It took everything she had to voice that scream. Out of the very abyss that was her all; from deep within her nothingness, love called. And as she knew it would, it ripped her apart. That yell became the dividing line. The word that was born of thought and precipitated action. From that one word, the cosmos was born and she ceased to be.
Through the voicing of love, from the abyss came light and the light filled the abyss which had never known darkness. But as the light swelled to fill the abyss so the particles of light became more diffuse and between them darkness, for the first time became apparent.
And so darkness became the characteristic of the abyss and as the particles of light began to cluster, matter was born. Thus came the cosmos into being. A being of darkness characterised by light and matter. But all were embodied by love.
And within this cosmos, amongst the stars, was the possibility of life. However life could not happen without matter. And matter alone could not produce life. It was by the comets that the possibility of life was transported to matter. It was the comet Lucifer, the bringer of light, who crashed into Earth, the matter, and with help of earth’s clay, the first ever germinal vesicle was created.

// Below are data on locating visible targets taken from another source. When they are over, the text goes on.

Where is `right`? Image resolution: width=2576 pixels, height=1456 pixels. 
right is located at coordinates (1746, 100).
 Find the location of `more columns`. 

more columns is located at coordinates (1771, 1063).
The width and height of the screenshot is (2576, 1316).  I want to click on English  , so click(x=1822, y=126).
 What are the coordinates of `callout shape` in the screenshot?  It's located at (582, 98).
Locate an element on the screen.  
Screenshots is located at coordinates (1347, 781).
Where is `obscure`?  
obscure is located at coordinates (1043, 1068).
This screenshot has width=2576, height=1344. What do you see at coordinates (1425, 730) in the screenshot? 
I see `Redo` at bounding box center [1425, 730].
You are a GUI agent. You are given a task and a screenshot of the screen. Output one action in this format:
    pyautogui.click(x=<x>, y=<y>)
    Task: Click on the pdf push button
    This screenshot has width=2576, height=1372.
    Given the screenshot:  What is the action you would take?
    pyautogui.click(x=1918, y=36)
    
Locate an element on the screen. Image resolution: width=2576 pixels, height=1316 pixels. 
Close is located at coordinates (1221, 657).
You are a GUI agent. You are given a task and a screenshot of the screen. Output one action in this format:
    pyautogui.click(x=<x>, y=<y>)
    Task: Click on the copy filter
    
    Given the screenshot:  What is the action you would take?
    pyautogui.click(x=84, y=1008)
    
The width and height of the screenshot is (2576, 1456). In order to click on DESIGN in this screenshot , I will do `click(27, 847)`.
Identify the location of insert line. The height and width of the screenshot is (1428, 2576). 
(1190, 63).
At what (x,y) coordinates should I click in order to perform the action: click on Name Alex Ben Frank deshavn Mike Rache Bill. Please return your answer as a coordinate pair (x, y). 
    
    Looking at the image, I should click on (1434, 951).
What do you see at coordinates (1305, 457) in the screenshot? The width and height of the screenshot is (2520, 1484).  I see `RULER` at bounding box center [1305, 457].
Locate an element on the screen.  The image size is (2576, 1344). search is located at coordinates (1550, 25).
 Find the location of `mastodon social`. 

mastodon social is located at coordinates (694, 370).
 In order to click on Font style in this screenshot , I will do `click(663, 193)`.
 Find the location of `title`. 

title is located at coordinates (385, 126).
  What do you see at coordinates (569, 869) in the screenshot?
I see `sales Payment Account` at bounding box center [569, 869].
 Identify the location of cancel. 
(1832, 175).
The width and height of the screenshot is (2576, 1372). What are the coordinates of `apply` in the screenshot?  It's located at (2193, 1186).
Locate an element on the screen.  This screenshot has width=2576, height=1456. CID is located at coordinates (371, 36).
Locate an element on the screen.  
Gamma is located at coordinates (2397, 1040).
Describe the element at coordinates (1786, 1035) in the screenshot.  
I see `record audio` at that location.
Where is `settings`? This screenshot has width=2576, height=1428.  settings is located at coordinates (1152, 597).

A simple cyano-bacteria, harbinger of all life.
This was about 3 670 000 000 BCE.
The purpose of creating life was to allow love to experience the perpetual fabric as it was created when she spoke. As an experience cyano-bacteria was novel but limited. And so we evolved.
It all started when three different micro-organisms got together to form the very first nucleated amoeba. Some simple oxygen-breathing bacteria took up residence in some stray bits of protein. Like the lichen created when fungi and algae fused, they two fused when they discovered a third prokaryote, another bacterium, which gave them mobility and sensitivity. The first bacterium formed the nucleus while the protein we now call mitochondria. The third microbe gave our cells their characteristic cilia.
Step by step groups of these cells got together to form multi-cellular structures capable of orchestrating their activities for the common good. It was only when we evolved to the chordata phylum that we crossed a threshold and the crowd actually developed an individuality which superseded the sum of the parts. To quote Lyall Watson in Lifetide: “The distinction between substance and form is as simple as the difference between the chemical composition of clay and the shapes into which that clay can be moulded. The substance of life is a small set of amino acids, but the forms are infinite. And in paging through the catalogue of possibilities, evolution has in our case hit on a form which is qualitatively different from others. It is relatively independent of the substance and has the capacity to be formative in its own right.” (p115)
The chordata phylum dates back to about 500 000 000 BCE. All chordata are people. By evolving bi-hemispherical brains we became aware of ourselves as separate entities, as people.
After reading my book you may think I am against the whole world. In fact I believe I am on the side of the majority of life, from the smallest algae to the largest baobab, from the tiniest plankton to the hugest whale. It is only human society I am against and humans are not the whole world. We just think we are and that is what is wrong with the world today.
All the characters in this book are alive and well and living in your town. Maybe one day you will have the pleasure of meeting us.